Holy wow, how fast is this year flying by? Can you believe it’s June already? I can’t, but I’ve been looking forward to having Jennifer Zobair visit, and here she is!
Jennifer Zobair grew up in Iowa and graduated from Smith College and Georgetown Law School. She has practiced corporate and immigration law in New York and Michigan, and has been a strong advocate for Muslim women’s rights. She is married to a fellow Georgetown Law graduate who happens to be Pakistani-American, which means she knows her cumin from her coriander and that the dry cleaner is lying when he says he can remove that big blob of henna from your favorite white pants. She lives with her husband and three children in the Boston area.

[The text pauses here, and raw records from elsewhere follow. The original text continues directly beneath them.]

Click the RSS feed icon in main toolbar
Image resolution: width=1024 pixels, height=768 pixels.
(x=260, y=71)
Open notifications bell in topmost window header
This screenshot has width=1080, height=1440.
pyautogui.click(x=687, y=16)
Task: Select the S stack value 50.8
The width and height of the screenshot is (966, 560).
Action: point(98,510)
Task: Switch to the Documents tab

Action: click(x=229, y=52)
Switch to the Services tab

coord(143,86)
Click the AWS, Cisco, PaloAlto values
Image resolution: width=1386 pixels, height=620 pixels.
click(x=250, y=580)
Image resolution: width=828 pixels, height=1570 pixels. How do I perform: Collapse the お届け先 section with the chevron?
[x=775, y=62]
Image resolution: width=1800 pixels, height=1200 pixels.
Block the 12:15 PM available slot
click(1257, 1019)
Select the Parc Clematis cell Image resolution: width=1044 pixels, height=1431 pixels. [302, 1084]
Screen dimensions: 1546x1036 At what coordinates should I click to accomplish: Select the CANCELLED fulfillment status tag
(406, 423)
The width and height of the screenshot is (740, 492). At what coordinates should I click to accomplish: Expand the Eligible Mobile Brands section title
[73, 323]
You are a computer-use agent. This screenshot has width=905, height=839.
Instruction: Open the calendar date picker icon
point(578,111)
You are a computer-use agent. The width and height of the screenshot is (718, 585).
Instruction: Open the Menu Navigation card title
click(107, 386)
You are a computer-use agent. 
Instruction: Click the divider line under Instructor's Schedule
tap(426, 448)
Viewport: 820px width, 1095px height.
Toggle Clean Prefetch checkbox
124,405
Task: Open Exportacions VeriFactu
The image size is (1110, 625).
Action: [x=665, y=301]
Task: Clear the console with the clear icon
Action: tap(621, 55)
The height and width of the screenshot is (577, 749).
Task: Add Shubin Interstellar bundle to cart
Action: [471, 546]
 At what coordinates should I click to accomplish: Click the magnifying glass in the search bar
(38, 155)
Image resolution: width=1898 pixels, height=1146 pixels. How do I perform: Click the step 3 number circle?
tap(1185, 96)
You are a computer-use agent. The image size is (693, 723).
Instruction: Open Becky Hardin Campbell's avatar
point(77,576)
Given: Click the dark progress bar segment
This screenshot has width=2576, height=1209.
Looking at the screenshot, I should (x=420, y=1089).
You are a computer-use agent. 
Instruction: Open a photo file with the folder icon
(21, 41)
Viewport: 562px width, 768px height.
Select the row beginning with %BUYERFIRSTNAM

drey: Let’s begin with a quick introduction: Tell us in about ten sentences, who is Jennifer Zobair?
JZ: In an email to Rick Reilly, former columnist for Sports Illustrated, I once described myself as “a mother, writer, attorney, vegetarian, Muslim, feminist, girly girl, non-sports magazine reader.” It was in response to a column he’d written about adoption — my oldest son is adopted — and I wanted him to know that people outside of his target audience read and were moved. So I guess I’m also that — the kind of person who writes to total strangers when something touches her profoundly.
I’m a really proud graduate of Smith College. Not just because it’s a great school, but because of the women’s empowerment that goes on every single day there. I take it with me. I carry it and cherish it.
I’m also a graduate of Georgetown Law School, as is my husband, which means the quality of our arguments is somewhere around top 13 or 14, if the U.S. News and World Report rankings are to be believed.
The most important thing I am in all of that is a mother, and that’s what gives me the most joy. Writing is a close second.
drey: When did you first realize you were meant to be a writer?
ZA: I think it was in fifth grade. I had this unconventional teacher — the kind who took us outside for recess even when the principal forbade it because it was too cold — who created a writing lab in an empty classroom. We workshopped stories and she printed a “literary journal” of our work. It was clear she believed in me as a young writer, and after that I just always had the feeling that this was something I wanted to do and could do.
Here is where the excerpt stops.